Below are entries; output exactly the lines from the one with "Task: Go to Text & Images settings" to the one with "Tick the Women's", both included, and nothing else.

### Stored items
--*--

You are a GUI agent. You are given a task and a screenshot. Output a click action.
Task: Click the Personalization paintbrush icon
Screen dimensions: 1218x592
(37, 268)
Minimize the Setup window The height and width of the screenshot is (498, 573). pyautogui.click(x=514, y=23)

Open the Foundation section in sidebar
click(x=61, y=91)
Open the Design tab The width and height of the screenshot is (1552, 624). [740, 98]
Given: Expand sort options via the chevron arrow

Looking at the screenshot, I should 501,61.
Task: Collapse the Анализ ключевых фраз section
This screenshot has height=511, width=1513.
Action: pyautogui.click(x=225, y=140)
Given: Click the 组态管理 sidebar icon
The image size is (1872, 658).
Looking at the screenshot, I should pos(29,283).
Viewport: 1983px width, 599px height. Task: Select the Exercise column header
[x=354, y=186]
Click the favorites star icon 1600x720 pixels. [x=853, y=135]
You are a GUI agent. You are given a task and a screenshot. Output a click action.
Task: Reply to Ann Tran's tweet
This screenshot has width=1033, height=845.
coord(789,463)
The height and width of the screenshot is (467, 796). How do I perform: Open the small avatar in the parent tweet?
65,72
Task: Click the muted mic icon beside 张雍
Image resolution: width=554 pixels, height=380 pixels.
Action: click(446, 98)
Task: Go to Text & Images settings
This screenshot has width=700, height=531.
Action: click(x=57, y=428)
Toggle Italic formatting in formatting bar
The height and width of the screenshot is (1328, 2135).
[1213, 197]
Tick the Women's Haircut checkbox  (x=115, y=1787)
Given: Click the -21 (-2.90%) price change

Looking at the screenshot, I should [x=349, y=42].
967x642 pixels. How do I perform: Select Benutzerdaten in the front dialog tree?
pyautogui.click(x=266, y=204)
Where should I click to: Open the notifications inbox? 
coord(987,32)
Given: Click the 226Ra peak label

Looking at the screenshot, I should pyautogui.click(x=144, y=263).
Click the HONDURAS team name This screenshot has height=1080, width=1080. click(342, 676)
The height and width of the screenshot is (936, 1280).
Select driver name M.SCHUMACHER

--*--

### RESPONSE
Task: Go to Text & Images settings
This screenshot has width=700, height=531.
Action: click(x=57, y=428)
Toggle Italic formatting in formatting bar
The height and width of the screenshot is (1328, 2135).
[1213, 197]
Tick the Women's Haircut checkbox  (x=115, y=1787)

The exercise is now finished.